Bu arada tarihçilerin epik bir öyküyü andıran bu tasvirin gerçek bir sahne olmadığı hususundaki şüpheleri vardır, kaydedelim.
Velhasıl Evliya Çelebi’nin deyimiyle, 'kalbi Kosova’ya, pak vücudu Bursa’ya defnedilen' Sultan Murad, iki ayrı yerde türbesi bulunan ilk padişahtır, diğeri ise Muhteşem Süleyman’dır, hatırlatalım.
‘Bugün altı yüzyıl sonra yine yıldızlara bakıyor ve zafer istiyorlar!’
30 senelik padişahlığı boyunca, girdiği 37 savaştan da galip çıkan Sultan Murad, imajıyla Avrupa’nın zihninde atını koşturmaya devam ediyor.
Özlem Kumrular’ın da belirttiği gibi, pek çok örnek arasından romantik etkisi 20'nci yüzyıla dek süren başlıca olay I. Kosova Savaşı’dır.
Çünkü Kosova demek, Hıristiyan-İslam savaşında sadece zaferler değil, yenilgiler içinden de bir kahraman seçip; mit yaratmak geleneği demektir.
O hâlde, tarihin halatlarını zamanın rıhtımından birbirine tutturalım:
1389 Kosova Savaşı’nın 600'ncü yıldönümü, önemli bir milattır. Çünkü Mareşal Tito’nun Yugoslavya’sını parçalayacak savaşın fitili, Sırbistan Cumhurbaşkanı Slobodan Miloşeviç’in 28 Haziran 1989’da Gazimestan’da, yani Sultan Murad’ın kabrinin karşısındaki arazide yaptığı konuşmayla ateşlenecektir.
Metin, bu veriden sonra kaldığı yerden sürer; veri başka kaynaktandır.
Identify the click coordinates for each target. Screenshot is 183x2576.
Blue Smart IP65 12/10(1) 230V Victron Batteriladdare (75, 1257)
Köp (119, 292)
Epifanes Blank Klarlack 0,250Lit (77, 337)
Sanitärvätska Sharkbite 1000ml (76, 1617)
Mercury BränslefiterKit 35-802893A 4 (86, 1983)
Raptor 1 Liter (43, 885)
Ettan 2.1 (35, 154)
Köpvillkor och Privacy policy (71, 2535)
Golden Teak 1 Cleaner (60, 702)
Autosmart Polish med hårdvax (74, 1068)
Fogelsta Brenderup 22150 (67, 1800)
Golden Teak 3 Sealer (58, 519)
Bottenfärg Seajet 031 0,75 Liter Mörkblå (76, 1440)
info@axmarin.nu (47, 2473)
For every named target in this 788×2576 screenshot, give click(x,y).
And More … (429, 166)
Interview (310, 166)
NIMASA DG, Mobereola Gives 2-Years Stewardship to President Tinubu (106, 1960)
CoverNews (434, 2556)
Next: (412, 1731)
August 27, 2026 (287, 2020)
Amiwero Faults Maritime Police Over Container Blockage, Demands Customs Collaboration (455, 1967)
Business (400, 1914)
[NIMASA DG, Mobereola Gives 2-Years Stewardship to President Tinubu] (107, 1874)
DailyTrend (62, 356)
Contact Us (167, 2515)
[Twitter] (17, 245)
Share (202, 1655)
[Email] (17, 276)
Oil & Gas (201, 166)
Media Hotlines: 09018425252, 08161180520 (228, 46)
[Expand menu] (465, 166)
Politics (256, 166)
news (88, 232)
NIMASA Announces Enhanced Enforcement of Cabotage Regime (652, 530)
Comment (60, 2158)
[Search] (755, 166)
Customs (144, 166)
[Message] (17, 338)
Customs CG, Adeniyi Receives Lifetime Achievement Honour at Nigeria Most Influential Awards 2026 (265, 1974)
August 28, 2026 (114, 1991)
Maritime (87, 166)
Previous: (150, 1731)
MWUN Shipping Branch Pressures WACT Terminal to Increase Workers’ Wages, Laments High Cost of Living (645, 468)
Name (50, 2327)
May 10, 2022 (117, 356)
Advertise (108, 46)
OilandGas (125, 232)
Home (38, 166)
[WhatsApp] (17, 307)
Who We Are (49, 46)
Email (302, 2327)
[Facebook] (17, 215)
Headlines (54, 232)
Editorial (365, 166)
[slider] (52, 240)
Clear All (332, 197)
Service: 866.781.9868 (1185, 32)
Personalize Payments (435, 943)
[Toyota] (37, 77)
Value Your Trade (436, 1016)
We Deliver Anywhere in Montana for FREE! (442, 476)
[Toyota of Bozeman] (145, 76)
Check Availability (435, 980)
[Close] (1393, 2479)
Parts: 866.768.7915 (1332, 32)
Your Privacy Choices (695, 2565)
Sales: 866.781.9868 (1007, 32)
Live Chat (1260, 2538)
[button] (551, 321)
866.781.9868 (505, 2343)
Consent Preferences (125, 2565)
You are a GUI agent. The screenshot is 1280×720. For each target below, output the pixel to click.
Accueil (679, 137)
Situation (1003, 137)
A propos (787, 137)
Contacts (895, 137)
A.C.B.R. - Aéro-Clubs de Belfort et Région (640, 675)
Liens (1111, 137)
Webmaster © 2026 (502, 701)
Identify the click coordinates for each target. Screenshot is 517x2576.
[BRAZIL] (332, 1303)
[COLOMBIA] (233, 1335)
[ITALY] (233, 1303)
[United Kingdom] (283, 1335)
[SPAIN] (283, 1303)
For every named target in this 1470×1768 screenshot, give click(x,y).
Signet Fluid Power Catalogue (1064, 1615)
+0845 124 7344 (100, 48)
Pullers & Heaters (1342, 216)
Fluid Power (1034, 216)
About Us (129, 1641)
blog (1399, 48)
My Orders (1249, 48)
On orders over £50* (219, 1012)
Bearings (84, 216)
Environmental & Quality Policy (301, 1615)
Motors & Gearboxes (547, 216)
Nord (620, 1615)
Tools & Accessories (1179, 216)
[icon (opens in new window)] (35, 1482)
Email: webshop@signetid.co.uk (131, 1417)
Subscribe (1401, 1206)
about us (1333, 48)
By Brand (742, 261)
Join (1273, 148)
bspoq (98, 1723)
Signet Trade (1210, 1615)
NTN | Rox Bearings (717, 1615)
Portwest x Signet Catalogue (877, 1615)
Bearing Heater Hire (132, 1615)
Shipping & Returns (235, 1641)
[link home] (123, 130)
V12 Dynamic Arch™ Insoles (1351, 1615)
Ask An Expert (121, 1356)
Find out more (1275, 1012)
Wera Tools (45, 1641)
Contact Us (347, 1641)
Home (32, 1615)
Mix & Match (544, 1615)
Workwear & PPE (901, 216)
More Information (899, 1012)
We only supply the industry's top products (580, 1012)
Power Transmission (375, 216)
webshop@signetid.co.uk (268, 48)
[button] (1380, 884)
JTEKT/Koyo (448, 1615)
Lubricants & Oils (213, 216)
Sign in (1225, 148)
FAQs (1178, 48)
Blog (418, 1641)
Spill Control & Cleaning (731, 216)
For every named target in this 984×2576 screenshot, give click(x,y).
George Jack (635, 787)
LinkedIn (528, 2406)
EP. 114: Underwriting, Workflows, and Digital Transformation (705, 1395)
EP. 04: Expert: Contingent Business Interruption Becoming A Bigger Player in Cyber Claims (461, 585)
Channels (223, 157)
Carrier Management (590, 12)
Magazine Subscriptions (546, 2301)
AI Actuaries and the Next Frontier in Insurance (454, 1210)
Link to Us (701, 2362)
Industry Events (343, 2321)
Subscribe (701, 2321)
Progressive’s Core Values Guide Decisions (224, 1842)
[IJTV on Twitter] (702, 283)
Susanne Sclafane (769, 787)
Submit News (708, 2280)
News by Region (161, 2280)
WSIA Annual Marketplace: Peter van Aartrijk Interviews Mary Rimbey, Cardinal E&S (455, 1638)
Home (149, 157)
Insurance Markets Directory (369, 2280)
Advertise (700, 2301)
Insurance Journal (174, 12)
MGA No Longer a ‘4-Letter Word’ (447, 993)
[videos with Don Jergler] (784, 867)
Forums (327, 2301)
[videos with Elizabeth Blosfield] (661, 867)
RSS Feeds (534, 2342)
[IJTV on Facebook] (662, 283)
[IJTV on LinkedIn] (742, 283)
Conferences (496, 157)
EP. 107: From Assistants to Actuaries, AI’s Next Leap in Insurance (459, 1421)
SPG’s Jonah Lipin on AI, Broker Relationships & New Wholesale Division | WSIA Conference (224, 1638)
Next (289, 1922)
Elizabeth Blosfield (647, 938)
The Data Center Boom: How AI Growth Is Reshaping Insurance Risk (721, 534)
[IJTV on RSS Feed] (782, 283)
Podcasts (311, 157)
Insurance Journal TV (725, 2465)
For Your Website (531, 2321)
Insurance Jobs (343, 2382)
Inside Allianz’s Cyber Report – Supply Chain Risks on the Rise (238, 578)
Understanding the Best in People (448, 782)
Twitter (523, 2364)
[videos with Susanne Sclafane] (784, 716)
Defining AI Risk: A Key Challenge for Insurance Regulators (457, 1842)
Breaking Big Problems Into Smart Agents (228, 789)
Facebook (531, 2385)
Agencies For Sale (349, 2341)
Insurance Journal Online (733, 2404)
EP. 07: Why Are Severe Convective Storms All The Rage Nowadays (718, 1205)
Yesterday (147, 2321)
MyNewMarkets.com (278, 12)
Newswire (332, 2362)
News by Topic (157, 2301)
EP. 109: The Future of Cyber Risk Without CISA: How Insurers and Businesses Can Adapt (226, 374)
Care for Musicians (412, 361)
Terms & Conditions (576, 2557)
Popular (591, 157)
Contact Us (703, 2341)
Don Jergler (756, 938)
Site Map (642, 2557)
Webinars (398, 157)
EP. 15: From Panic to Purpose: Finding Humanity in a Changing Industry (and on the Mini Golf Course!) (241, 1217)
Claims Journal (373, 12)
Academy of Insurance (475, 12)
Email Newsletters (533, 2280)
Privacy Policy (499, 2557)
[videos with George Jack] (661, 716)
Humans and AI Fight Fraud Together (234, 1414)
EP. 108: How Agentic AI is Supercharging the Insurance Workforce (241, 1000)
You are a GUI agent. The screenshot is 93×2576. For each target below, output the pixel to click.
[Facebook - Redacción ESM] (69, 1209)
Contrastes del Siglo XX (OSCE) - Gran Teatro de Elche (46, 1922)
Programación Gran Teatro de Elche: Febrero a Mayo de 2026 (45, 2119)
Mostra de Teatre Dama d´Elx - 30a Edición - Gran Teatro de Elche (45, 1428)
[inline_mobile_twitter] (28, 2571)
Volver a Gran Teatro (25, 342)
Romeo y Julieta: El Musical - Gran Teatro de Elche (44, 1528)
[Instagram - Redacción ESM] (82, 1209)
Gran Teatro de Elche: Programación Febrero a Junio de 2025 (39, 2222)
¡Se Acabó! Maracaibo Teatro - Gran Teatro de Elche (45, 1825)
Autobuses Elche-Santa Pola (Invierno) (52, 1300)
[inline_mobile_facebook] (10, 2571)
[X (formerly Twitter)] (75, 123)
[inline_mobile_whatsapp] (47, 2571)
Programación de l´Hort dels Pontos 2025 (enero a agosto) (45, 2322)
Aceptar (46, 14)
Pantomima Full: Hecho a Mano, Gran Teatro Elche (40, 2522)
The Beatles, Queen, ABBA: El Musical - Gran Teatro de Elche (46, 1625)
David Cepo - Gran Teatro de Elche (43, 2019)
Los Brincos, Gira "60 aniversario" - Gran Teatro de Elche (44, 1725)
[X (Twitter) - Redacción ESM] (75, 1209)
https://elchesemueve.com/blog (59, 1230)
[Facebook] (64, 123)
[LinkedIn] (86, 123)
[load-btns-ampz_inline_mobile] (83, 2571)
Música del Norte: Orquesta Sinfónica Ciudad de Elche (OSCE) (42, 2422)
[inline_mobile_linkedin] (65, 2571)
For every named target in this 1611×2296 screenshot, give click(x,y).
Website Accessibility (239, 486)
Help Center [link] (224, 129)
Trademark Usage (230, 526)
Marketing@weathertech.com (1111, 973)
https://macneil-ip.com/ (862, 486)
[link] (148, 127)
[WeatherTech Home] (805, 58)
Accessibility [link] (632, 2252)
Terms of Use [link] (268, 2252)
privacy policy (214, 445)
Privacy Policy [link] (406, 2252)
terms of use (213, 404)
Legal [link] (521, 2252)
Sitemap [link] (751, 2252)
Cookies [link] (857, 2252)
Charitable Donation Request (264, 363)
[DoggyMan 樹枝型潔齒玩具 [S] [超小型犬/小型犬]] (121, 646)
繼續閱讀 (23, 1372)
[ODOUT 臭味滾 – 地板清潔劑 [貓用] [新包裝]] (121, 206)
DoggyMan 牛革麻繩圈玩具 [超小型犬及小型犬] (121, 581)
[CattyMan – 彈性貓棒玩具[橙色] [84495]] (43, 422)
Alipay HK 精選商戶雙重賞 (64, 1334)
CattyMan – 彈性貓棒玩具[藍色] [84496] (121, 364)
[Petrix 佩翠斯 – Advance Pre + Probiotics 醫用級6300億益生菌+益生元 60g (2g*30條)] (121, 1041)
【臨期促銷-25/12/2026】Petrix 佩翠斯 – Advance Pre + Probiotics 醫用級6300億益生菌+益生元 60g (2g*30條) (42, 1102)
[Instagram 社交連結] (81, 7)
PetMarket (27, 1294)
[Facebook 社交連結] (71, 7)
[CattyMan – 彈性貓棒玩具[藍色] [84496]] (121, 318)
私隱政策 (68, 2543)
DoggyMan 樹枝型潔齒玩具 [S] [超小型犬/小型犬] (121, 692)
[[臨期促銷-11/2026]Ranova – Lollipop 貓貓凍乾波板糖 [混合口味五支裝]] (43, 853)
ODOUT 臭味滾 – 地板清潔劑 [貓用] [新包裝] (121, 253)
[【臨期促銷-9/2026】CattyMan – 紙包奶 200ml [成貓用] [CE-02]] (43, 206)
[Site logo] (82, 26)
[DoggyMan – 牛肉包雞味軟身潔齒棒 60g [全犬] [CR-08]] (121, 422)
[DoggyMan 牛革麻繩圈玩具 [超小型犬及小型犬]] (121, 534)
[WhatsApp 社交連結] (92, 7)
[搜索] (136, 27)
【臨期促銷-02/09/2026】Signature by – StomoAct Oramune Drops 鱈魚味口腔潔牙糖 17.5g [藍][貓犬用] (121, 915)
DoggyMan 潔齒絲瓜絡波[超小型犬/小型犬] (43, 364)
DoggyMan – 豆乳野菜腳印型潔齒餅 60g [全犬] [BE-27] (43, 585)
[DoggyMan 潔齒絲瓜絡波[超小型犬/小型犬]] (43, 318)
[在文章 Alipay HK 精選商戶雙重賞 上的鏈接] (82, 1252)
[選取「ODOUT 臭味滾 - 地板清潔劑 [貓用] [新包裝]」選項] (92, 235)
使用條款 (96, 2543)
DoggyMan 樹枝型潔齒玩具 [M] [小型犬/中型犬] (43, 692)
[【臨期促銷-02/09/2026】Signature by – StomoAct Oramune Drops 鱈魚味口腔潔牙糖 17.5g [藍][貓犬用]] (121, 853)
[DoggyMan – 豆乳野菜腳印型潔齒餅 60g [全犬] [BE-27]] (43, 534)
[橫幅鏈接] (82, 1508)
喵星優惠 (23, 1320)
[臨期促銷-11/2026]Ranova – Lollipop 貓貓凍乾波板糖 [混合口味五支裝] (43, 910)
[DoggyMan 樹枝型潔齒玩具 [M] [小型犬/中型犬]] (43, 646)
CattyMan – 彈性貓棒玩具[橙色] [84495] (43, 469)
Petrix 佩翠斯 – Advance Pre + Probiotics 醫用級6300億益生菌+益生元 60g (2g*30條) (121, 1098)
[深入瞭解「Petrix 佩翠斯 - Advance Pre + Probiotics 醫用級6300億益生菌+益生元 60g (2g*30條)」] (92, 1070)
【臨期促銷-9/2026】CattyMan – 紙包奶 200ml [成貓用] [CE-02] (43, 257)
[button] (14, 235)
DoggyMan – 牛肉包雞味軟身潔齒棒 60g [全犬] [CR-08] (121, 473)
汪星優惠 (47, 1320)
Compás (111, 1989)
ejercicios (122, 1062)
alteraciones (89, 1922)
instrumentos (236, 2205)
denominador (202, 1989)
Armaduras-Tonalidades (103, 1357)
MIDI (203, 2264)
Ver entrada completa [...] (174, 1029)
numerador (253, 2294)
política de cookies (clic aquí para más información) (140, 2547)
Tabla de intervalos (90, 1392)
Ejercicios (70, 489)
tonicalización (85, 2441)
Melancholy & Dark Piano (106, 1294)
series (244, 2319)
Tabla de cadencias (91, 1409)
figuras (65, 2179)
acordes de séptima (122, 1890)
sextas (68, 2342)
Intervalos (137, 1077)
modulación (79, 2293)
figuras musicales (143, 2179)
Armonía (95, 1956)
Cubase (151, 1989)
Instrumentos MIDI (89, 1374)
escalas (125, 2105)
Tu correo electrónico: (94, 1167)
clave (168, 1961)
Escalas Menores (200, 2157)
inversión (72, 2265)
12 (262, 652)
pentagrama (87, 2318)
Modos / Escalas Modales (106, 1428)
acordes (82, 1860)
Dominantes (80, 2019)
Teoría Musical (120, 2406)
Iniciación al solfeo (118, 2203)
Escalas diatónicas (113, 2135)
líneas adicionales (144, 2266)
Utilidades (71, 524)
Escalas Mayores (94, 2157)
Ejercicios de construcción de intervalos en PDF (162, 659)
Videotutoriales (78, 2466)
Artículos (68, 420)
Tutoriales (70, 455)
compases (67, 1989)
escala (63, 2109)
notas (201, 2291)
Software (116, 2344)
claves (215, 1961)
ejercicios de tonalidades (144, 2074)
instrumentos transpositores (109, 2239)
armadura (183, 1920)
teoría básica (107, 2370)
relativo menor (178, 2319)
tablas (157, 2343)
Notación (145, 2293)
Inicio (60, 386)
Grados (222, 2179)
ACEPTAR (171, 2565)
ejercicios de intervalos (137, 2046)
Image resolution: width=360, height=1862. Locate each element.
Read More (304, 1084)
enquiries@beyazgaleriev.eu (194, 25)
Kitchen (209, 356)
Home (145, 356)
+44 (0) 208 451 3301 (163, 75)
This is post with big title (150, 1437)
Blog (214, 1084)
O gün karşısındaki 1 milyon Sırp’a diskur çeken Miloseviç, Büyük Sırbistan’ın en nihayetinde kurulacağını beyan eder.
“Yoldaşlar, dostlar!” diye başladığı uzun konuşmasında, Kosova vurgusu çok dikkat çekicidir:
Kosova’nın 600. yılına denk gelen bu büyük yıldönümünde Sırbistan, yıllardan, on yıllardan sonra millî ve manevî kimliğini tekrar kazanarak ortaya çıkmıştır.
Artık bizim için şu eski soruyu cevaplamak zor değil: Acaba krala ne hediye vermeli 1389’daki Osmanlı Devleti, sadece Sırbistan’dan daha kuvvetli değil, Sırp Devleti’nden daha şanslıydı da.
Kosova’daki ayrılık ve ihanet, Sırp milletini bir lanet gibi bütün tarihi boyunca kovaladı... Ve bugün burada Kosova meydanındayız. Artık her şeyin değiştiğini söylüyoruz. Bunu ilan için Kosova meydanından daha uygun bir yer yok!
Herkesçe bilinen meşhur Kosova Savaşı zamanı insanlar, yıldızları yardıma çağırmış. Bugün altı yüzyıl sonra yine yıldızlara bakıyor ve zafer istiyorlar...
Onun için dünyanın hiçbir yerinde beraberlik, kardeşlik ve iş birliği sözleri, burada ayrılık ve ihanetin sembolü Kosova meydanında olduğu kadar önem taşımıyor.
“Princip’in namlusundan çıkan mermi, dört yıl boyunca dünyayı dolaştı”
Bitirirken; flashback yapalım:
Birinci Dünya Savaşı’nın fişeği de Saraybosna’daki Latin Köprüsü’nde atılır.
Avusturya-Macaristan İmparatorluğu’nun veliahdı Ferdinand, eşiyle birlikte 1908’de ilhak ettikleri toprakları ziyarete gider.
Bu sırada Sırpların ‘hakkını aramak’, Habsburg ve Osmanlı hâkimiyetinden kurtulmak için kurulan, bir yeraltı örgütü Kara El görünür.
İşte, Arşidük’ü öldürecek silahın tetiğini çeken, bu teşkilata bağlı bir Sırp olan Gavrilo Princip’ten başkası değildir.
İlkin Başar Özal’ın saptamasıyla;
Veliahdı öldüren silah, aslında 16. yüzyılda imal edildi. 17. yüzyılda çekildi, tetiğine 18. yüzyılda basıldı ve namludan çıkan mermi 19. yüzyılı baştan sona geçerek 1914 yılında önce Ferdinand’a saplandı, ardından da dört yıl boyunca bütün dünyayı dolaştı.
Son söz;
Sırpların millî kahramanı Princip’in seçtiği gün, atalarının I. Kosova Savaşı’nda Türklere mağlup oldukları tarihtir: 28 Haziran…
*Bu makalede yer alan fikirler yazara aittir ve Independent Türkçe’nin editöryal politikasını yansıtmayabilir.